Throughout his entire professional life, Jürgen Palm remained loyal to our firm. While his focus initially lay on employment law, the assumption of his notarial office in 1995 and his growing experience soon made inheritance law his principal area of practice. We are especially pleased that, in Carlo Wiese, a specialist lawyer for inheritance law, we found two years ago a successor both professionally and personally equal to him in this important field.
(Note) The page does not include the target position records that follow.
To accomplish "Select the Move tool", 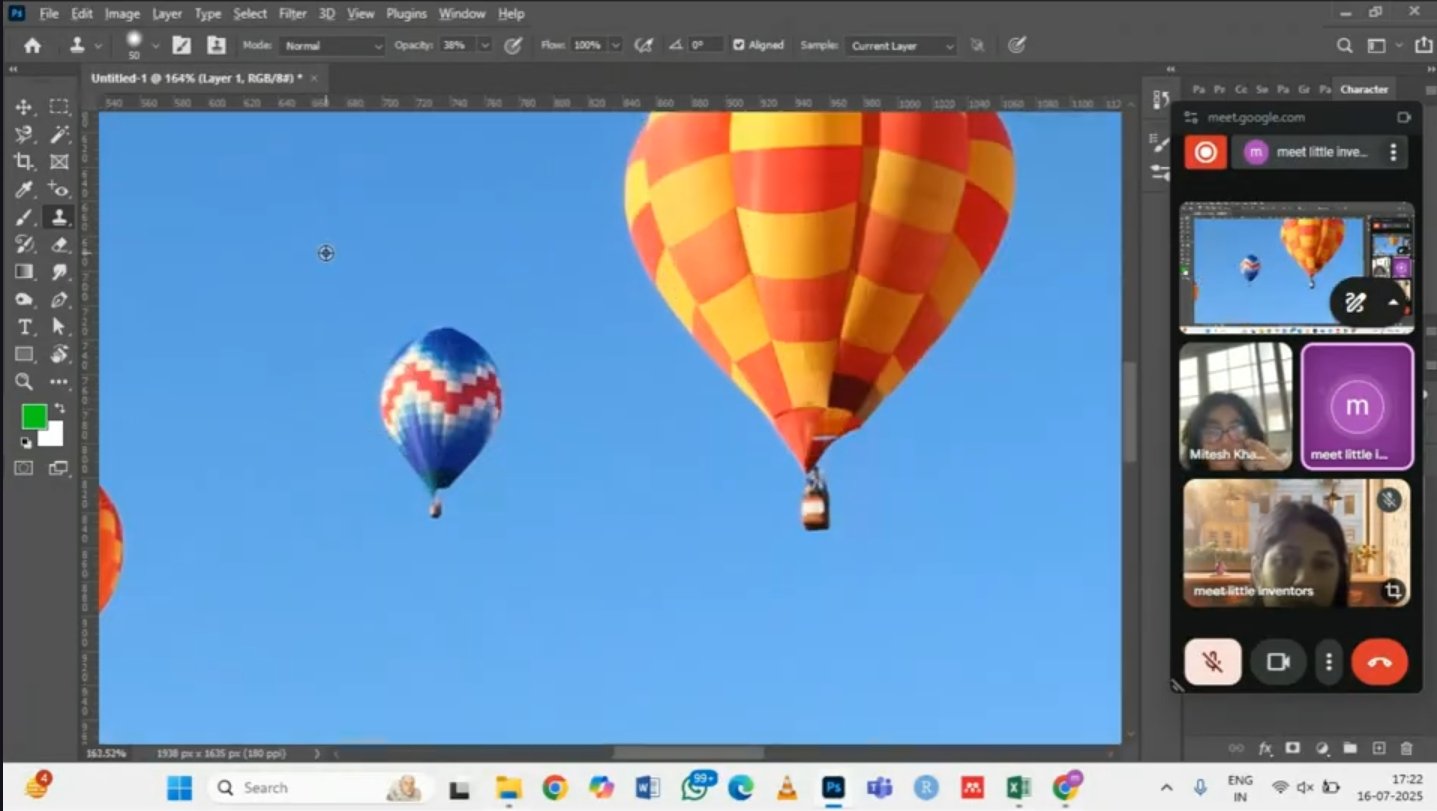I will click(24, 107).
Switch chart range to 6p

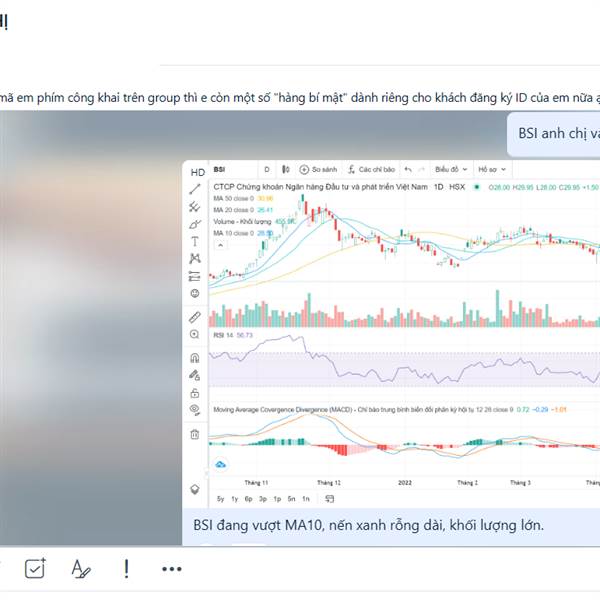coord(248,499)
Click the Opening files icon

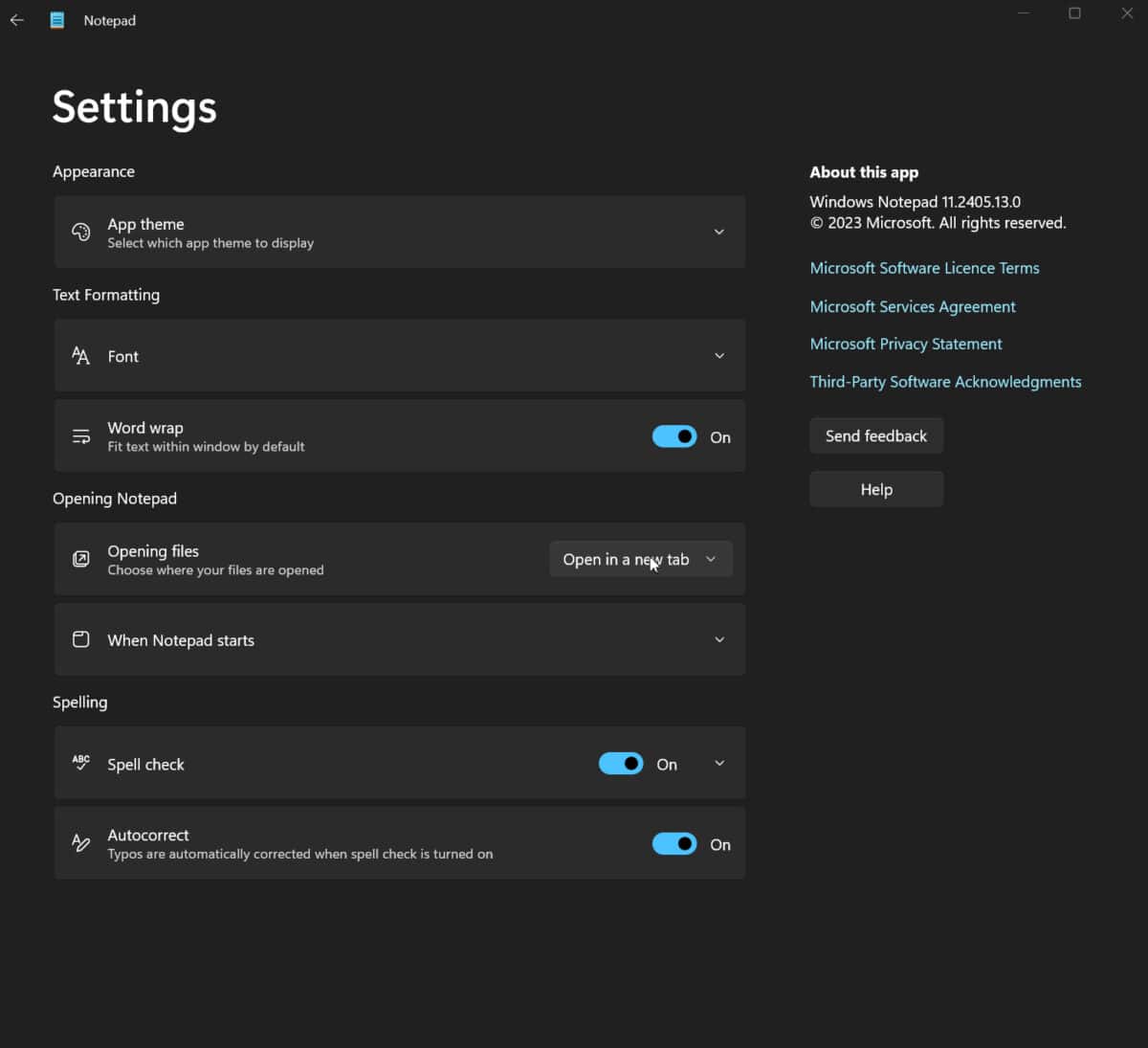pos(81,559)
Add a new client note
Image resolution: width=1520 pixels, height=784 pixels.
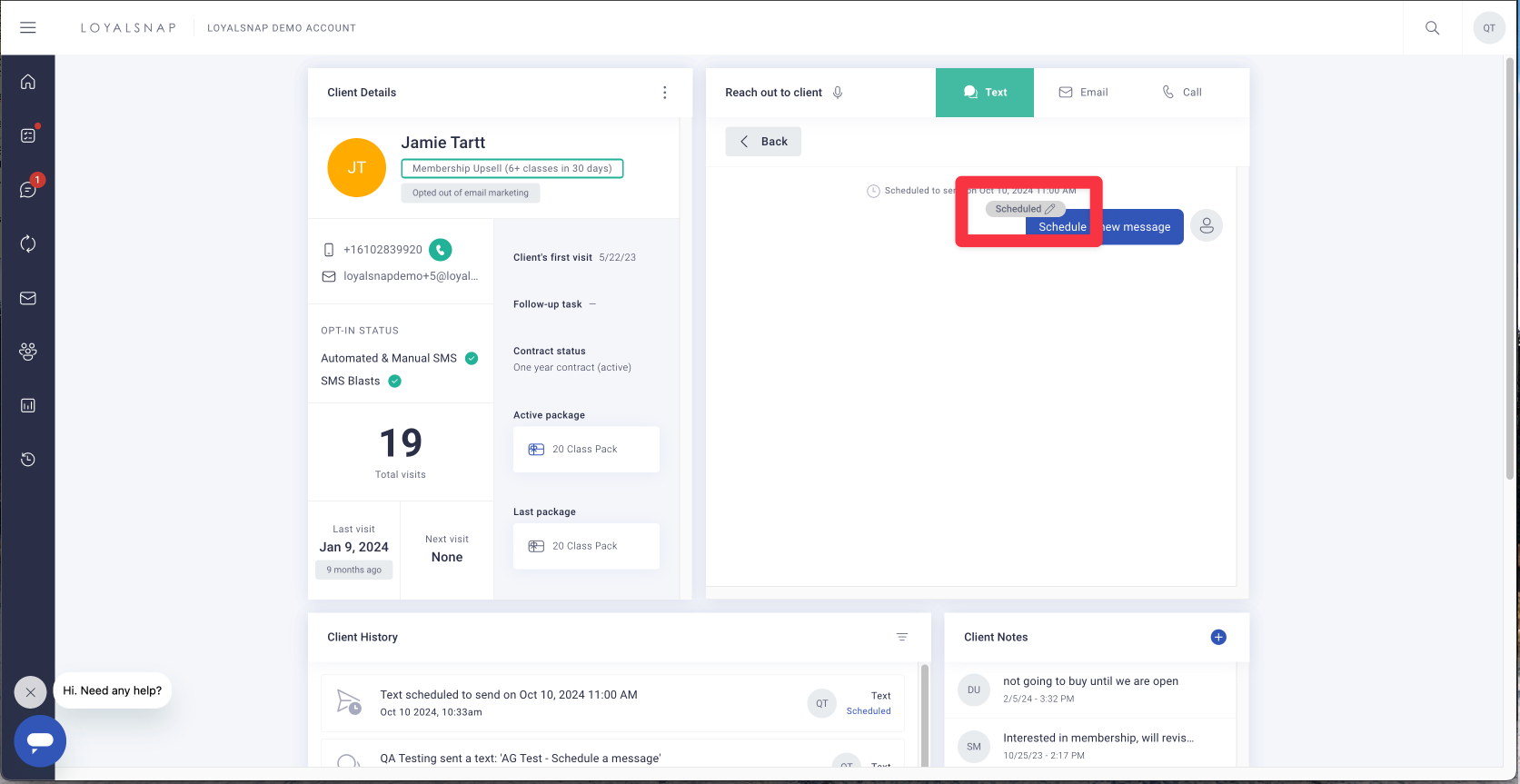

Among clients as well as colleagues, Jürgen Palm was always a sought-after adviser on legal, strategic and personal matters, particularly when things became tricky. As one of those colleagues who have “kicked the ball around” for many years, his expertise on all matters concerning BVB naturally carried great weight. He is also a founding member of the firm’s internal Kick-Tipp community. One of the prime duties of his assistant was to enter his predictions into the Kick-Tipp app every Friday under his supervision – for Jürgen Palm is not what one would call a digital native. His prediction record has been modest, in sharp contrast to the legendary Kick-Tipp barbecue evenings marking the end of each season in the Palms’ garden at home – which, we hope, we shall not have to miss in the future either.